## Problem to work on
Only one stretch of the data below is needed. Output the lines from the one with "Log in (573, 13)" up to and including the one with "Hurricane (377, 959)", exactly as they stand.

## Extracted information
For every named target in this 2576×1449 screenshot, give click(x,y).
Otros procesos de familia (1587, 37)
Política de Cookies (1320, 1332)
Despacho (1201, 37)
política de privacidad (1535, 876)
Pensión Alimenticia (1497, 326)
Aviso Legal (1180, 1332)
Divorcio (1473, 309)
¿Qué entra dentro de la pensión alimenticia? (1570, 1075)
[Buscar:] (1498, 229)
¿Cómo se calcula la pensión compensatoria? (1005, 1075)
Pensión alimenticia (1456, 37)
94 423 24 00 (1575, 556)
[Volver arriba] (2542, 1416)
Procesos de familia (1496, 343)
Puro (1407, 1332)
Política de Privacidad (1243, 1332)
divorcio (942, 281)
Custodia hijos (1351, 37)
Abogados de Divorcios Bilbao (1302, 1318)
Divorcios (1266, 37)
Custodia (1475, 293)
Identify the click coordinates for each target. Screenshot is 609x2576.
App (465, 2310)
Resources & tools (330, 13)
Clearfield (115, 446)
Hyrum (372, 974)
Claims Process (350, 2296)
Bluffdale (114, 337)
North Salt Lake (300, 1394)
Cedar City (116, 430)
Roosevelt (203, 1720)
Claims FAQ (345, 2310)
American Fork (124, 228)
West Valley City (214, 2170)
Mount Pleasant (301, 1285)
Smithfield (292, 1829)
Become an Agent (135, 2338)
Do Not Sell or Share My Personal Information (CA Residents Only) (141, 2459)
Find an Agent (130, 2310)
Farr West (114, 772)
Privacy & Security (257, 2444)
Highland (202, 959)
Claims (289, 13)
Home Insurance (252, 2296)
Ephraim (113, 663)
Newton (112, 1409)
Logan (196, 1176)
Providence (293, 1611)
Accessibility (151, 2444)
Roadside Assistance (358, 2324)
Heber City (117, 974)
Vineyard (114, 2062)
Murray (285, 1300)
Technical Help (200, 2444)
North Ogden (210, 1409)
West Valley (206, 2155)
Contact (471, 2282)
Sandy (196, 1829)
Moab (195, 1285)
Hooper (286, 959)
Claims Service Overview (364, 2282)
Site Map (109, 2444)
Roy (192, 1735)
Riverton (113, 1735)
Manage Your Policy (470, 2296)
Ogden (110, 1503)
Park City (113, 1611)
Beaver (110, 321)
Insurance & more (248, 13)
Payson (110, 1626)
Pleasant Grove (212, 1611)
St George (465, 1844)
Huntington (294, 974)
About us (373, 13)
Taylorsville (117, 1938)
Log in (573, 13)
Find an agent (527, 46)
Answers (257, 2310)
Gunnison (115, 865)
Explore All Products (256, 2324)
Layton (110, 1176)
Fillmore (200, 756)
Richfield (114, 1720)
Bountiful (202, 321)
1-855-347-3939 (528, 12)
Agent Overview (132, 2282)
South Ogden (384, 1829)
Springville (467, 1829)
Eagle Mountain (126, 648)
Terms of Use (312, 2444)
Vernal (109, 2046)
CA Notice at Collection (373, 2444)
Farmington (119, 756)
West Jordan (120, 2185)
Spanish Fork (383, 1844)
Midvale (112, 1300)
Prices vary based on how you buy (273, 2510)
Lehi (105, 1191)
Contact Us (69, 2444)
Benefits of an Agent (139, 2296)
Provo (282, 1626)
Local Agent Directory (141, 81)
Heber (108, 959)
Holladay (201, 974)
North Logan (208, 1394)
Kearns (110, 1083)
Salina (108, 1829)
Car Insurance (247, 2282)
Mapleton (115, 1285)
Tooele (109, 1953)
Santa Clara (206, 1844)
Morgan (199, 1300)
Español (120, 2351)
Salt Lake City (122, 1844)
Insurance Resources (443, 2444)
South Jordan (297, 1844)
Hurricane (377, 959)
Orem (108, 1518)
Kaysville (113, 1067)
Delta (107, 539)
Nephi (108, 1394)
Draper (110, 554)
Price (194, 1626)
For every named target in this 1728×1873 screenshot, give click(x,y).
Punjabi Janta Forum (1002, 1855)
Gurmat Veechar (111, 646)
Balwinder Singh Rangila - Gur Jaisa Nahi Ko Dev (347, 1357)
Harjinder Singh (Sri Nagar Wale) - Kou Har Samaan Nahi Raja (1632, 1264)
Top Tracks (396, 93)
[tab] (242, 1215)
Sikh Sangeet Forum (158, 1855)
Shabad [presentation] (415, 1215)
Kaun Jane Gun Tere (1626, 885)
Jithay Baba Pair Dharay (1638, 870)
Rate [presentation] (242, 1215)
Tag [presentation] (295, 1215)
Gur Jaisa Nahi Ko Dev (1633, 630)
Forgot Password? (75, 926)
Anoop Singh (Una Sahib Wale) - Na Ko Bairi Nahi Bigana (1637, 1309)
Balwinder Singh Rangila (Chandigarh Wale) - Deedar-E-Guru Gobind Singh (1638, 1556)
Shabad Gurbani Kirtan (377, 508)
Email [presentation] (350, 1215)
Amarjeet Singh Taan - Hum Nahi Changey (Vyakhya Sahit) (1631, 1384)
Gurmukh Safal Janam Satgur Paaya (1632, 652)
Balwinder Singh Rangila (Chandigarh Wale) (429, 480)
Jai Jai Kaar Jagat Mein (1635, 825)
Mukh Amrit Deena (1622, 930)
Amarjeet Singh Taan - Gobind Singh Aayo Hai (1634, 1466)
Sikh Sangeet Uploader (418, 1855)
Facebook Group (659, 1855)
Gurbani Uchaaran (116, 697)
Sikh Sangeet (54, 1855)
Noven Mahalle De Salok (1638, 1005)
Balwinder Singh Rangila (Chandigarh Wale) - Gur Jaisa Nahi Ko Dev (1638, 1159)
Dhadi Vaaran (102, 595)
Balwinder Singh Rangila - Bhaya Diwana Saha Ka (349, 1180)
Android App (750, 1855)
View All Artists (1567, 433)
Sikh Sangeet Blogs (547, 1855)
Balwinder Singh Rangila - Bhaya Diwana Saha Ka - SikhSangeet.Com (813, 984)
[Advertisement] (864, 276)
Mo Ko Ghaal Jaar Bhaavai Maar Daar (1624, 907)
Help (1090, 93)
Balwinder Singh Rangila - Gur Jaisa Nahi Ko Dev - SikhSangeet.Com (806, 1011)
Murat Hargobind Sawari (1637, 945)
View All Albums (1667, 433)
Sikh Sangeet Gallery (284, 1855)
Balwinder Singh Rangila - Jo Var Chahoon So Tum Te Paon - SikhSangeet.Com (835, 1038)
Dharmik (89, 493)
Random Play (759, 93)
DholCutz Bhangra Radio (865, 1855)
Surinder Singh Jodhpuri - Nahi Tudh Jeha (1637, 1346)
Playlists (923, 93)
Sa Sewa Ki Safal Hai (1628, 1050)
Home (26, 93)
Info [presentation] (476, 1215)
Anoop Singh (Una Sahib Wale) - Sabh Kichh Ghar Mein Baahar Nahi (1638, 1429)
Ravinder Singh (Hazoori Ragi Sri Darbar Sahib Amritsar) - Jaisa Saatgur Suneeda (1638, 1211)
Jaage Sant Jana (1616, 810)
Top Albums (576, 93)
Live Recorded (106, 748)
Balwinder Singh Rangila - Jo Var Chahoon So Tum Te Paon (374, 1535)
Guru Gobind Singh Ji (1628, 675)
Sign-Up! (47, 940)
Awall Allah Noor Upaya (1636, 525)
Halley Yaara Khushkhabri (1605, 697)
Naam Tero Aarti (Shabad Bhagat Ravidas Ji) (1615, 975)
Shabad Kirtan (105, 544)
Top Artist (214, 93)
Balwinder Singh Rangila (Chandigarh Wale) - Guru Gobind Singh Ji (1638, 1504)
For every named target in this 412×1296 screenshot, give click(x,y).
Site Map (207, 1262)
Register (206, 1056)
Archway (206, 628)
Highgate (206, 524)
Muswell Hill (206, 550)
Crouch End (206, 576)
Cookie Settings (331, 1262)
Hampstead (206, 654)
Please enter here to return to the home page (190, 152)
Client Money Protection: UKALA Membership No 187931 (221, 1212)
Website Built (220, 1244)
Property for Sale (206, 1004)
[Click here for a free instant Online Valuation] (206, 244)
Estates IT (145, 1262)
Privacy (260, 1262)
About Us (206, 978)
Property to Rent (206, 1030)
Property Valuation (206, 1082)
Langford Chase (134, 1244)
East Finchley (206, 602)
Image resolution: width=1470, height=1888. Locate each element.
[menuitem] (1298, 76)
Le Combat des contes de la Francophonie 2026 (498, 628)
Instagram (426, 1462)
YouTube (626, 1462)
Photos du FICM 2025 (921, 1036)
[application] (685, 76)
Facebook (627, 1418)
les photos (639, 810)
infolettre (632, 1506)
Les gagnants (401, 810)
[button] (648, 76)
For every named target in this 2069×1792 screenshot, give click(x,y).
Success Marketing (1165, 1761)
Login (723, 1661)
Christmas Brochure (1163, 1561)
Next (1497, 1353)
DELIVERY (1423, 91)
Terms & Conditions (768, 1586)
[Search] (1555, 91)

## Task output
Log in (573, 13)
Find an agent (527, 46)
Answers (257, 2310)
Gunnison (115, 865)
Explore All Products (256, 2324)
Layton (110, 1176)
Fillmore (200, 756)
Richfield (114, 1720)
Bountiful (202, 321)
1-855-347-3939 (528, 12)
Agent Overview (132, 2282)
South Ogden (384, 1829)
Springville (467, 1829)
Eagle Mountain (126, 648)
Terms of Use (312, 2444)
Vernal (109, 2046)
CA Notice at Collection (373, 2444)
Farmington (119, 756)
West Jordan (120, 2185)
Spanish Fork (383, 1844)
Midvale (112, 1300)
Prices vary based on how you buy (273, 2510)
Lehi (105, 1191)
Contact Us (69, 2444)
Benefits of an Agent (139, 2296)
Provo (282, 1626)
Local Agent Directory (141, 81)
Heber (108, 959)
Holladay (201, 974)
North Logan (208, 1394)
Kearns (110, 1083)
Salina (108, 1829)
Car Insurance (247, 2282)
Mapleton (115, 1285)
Tooele (109, 1953)
Santa Clara (206, 1844)
Morgan (199, 1300)
Español (120, 2351)
Salt Lake City (122, 1844)
Insurance Resources (443, 2444)
South Jordan (297, 1844)
Hurricane (377, 959)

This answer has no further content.